WORK TO DO: Convert every line of the records below into a JSON list of strings, one string per line, leaving out blank lines.

++++ STORED ROWS

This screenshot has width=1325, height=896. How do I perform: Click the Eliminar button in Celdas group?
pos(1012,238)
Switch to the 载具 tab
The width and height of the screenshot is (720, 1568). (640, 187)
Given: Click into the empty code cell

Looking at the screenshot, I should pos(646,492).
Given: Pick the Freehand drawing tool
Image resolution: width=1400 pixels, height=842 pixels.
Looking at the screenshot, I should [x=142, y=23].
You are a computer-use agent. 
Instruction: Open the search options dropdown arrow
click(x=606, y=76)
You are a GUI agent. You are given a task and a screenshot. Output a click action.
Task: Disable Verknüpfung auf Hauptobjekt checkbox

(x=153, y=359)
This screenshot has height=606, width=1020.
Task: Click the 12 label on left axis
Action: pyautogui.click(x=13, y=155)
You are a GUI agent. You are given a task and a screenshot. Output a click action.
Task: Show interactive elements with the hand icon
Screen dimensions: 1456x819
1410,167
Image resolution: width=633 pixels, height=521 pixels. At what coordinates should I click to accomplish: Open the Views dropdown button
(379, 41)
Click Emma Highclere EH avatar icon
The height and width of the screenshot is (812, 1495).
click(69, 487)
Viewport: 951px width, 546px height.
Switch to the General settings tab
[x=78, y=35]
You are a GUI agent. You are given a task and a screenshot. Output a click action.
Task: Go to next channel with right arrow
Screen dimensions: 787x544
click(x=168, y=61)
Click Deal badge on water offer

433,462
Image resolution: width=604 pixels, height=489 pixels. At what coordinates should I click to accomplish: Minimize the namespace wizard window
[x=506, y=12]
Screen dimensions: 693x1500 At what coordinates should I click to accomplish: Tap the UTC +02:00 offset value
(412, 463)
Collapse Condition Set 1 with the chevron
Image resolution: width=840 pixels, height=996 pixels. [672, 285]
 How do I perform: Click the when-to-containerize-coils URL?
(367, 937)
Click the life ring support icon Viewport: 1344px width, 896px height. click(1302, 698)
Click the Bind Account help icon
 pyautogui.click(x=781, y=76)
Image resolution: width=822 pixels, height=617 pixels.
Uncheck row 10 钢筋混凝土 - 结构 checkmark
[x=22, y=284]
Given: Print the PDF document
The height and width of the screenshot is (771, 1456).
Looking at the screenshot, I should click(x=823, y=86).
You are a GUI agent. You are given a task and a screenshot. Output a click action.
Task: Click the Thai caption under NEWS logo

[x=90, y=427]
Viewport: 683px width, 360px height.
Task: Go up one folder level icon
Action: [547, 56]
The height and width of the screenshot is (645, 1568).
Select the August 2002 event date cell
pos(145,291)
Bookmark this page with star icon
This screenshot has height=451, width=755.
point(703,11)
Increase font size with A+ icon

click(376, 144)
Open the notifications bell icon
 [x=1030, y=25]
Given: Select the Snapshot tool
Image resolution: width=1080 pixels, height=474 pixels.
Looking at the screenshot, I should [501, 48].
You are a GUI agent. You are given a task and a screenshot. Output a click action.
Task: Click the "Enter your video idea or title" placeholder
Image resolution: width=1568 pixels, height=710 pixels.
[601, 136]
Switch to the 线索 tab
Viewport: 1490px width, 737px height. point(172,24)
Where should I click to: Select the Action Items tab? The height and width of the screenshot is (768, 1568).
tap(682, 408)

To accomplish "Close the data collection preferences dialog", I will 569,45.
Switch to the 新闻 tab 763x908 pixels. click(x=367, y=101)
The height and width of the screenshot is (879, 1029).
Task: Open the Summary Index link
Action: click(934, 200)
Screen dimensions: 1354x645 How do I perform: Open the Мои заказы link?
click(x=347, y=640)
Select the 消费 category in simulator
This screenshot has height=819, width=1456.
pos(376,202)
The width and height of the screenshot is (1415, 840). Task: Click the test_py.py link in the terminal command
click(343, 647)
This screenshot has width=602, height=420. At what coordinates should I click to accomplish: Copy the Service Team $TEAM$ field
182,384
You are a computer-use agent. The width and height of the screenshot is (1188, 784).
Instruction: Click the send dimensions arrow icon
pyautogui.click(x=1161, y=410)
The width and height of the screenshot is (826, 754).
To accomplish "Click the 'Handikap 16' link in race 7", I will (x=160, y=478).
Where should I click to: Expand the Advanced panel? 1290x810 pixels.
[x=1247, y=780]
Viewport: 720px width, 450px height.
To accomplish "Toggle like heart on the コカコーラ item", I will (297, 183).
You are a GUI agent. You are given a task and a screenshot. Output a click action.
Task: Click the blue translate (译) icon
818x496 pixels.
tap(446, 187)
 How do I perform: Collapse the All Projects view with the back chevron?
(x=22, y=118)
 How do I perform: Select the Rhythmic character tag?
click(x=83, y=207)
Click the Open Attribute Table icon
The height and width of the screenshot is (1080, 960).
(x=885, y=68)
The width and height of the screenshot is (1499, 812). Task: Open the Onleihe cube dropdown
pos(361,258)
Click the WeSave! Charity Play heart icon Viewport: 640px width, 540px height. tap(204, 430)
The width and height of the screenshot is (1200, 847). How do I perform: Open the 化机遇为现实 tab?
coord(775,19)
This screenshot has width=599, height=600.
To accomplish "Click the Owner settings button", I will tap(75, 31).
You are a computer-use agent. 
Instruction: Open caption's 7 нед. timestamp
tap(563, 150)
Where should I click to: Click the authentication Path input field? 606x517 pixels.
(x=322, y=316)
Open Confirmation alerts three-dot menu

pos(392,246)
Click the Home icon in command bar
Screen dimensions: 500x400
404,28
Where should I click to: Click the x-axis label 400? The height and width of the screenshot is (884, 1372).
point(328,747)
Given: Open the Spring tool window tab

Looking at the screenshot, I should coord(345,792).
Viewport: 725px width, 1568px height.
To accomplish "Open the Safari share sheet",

++++++++

PROBLEM SOLUTION:
[
  "This screenshot has width=1325, height=896. How do I perform: Click the Eliminar button in Celdas group?",
  "pos(1012,238)",
  "Switch to the 载具 tab",
  "The width and height of the screenshot is (720, 1568). (640, 187)",
  "Given: Click into the empty code cell",
  "Looking at the screenshot, I should pos(646,492).",
  "Given: Pick the Freehand drawing tool",
  "Image resolution: width=1400 pixels, height=842 pixels.",
  "Looking at the screenshot, I should [x=142, y=23].",
  "You are a computer-use agent. ",
  "Instruction: Open the search options dropdown arrow",
  "click(x=606, y=76)",
  "You are a GUI agent. You are given a task and a screenshot. Output a click action.",
  "Task: Disable Verknüpfung auf Hauptobjekt checkbox",
  "(x=153, y=359)",
  "This screenshot has height=606, width=1020.",
  "Task: Click the 12 label on left axis",
  "Action: pyautogui.click(x=13, y=155)",
  "You are a GUI agent. You are given a task and a screenshot. Output a click action.",
  "Task: Show interactive elements with the hand icon",
  "Screen dimensions: 1456x819",
  "1410,167",
  "Image resolution: width=633 pixels, height=521 pixels. At what coordinates should I click to accomplish: Open the Views dropdown button",
  "(379, 41)",
  "Click Emma Highclere EH avatar icon",
  "The height and width of the screenshot is (812, 1495).",
  "click(69, 487)",
  "Viewport: 951px width, 546px height.",
  "Switch to the General settings tab",
  "[x=78, y=35]",
  "You are a GUI agent. You are given a task and a screenshot. Output a click action.",
  "Task: Go to next channel with right arrow",
  "Screen dimensions: 787x544",
  "click(x=168, y=61)",
  "Click Deal badge on water offer",
  "433,462",
  "Image resolution: width=604 pixels, height=489 pixels. At what coordinates should I click to accomplish: Minimize the namespace wizard window",
  "[x=506, y=12]",
  "Screen dimensions: 693x1500 At what coordinates should I click to accomplish: Tap the UTC +02:00 offset value",
  "(412, 463)",
  "Collapse Condition Set 1 with the chevron",
  "Image resolution: width=840 pixels, height=996 pixels. [672, 285]",
  " How do I perform: Click the when-to-containerize-coils URL?",
  "(367, 937)",
  "Click the life ring support icon Viewport: 1344px width, 896px height. click(1302, 698)",
  "Click the Bind Account help icon",
  " pyautogui.click(x=781, y=76)",
  "Image resolution: width=822 pixels, height=617 pixels.",
  "Uncheck row 10 钢筋混凝土 - 结构 checkmark",
  "[x=22, y=284]",
  "Given: Print the PDF document",
  "The height and width of the screenshot is (771, 1456).",
  "Looking at the screenshot, I should click(x=823, y=86).",
  "You are a GUI agent. You are given a task and a screenshot. Output a click action.",
  "Task: Click the Thai caption under NEWS logo",
  "[x=90, y=427]",
  "Viewport: 683px width, 360px height.",
  "Task: Go up one folder level icon",
  "Action: [547, 56]",
  "The height and width of the screenshot is (645, 1568).",
  "Select the August 2002 event date cell",
  "pos(145,291)",
  "Bookmark this page with star icon",
  "This screenshot has height=451, width=755.",
  "point(703,11)",
  "Increase font size with A+ icon",
  "click(376, 144)",
  "Open the notifications bell icon",
  " [x=1030, y=25]",
  "Given: Select the Snapshot tool",
  "Image resolution: width=1080 pixels, height=474 pixels.",
  "Looking at the screenshot, I should [501, 48].",
  "You are a GUI agent. You are given a task and a screenshot. Output a click action.",
  "Task: Click the \"Enter your video idea or title\" placeholder",
  "Image resolution: width=1568 pixels, height=710 pixels.",
  "[601, 136]",
  "Switch to the 线索 tab",
  "Viewport: 1490px width, 737px height. point(172,24)",
  "Where should I click to: Select the Action Items tab? The height and width of the screenshot is (768, 1568).",
  "tap(682, 408)",
  "To accomplish \"Close the data collection preferences dialog\", I will 569,45.",
  "Switch to the 新闻 tab 763x908 pixels. click(x=367, y=101)",
  "The height and width of the screenshot is (879, 1029).",
  "Task: Open the Summary Index link",
  "Action: click(934, 200)",
  "Screen dimensions: 1354x645 How do I perform: Open the Мои заказы link?",
  "click(x=347, y=640)",
  "Select the 消费 category in simulator",
  "This screenshot has height=819, width=1456.",
  "pos(376,202)",
  "The width and height of the screenshot is (1415, 840). Task: Click the test_py.py link in the terminal command",
  "click(343, 647)",
  "This screenshot has width=602, height=420. At what coordinates should I click to accomplish: Copy the Service Team $TEAM$ field",
  "182,384",
  "You are a computer-use agent. The width and height of the screenshot is (1188, 784).",
  "Instruction: Click the send dimensions arrow icon",
  "pyautogui.click(x=1161, y=410)",
  "The width and height of the screenshot is (826, 754).",
  "To accomplish \"Click the 'Handikap 16' link in race 7\", I will (x=160, y=478).",
  "Where should I click to: Expand the Advanced panel? 1290x810 pixels.",
  "[x=1247, y=780]",
  "Viewport: 720px width, 450px height.",
  "To accomplish \"Toggle like heart on the コカコーラ item\", I will (297, 183).",
  "You are a GUI agent. You are given a task and a screenshot. Output a click action.",
  "Task: Click the blue translate (译) icon",
  "818x496 pixels.",
  "tap(446, 187)",
  " How do I perform: Collapse the All Projects view with the back chevron?",
  "(x=22, y=118)",
  " How do I perform: Select the Rhythmic character tag?",
  "click(x=83, y=207)",
  "Click the Open Attribute Table icon",
  "The height and width of the screenshot is (1080, 960).",
  "(x=885, y=68)",
  "The width and height of the screenshot is (1499, 812). Task: Open the Onleihe cube dropdown",
  "pos(361,258)",
  "Click the WeSave! Charity Play heart icon Viewport: 640px width, 540px height. tap(204, 430)",
  "The width and height of the screenshot is (1200, 847). How do I perform: Open the 化机遇为现实 tab?",
  "coord(775,19)",
  "This screenshot has width=599, height=600.",
  "To accomplish \"Click the Owner settings button\", I will tap(75, 31).",
  "You are a computer-use agent. ",
  "Instruction: Open caption's 7 нед. timestamp",
  "tap(563, 150)",
  "Where should I click to: Click the authentication Path input field? 606x517 pixels.",
  "(x=322, y=316)",
  "Open Confirmation alerts three-dot menu",
  "pos(392,246)",
  "Click the Home icon in command bar",
  "Screen dimensions: 500x400",
  "404,28",
  "Where should I click to: Click the x-axis label 400? The height and width of the screenshot is (884, 1372).",
  "point(328,747)",
  "Given: Open the Spring tool window tab",
  "Looking at the screenshot, I should coord(345,792).",
  "Viewport: 725px width, 1568px height.",
  "To accomplish \"Open the Safari share sheet\","
]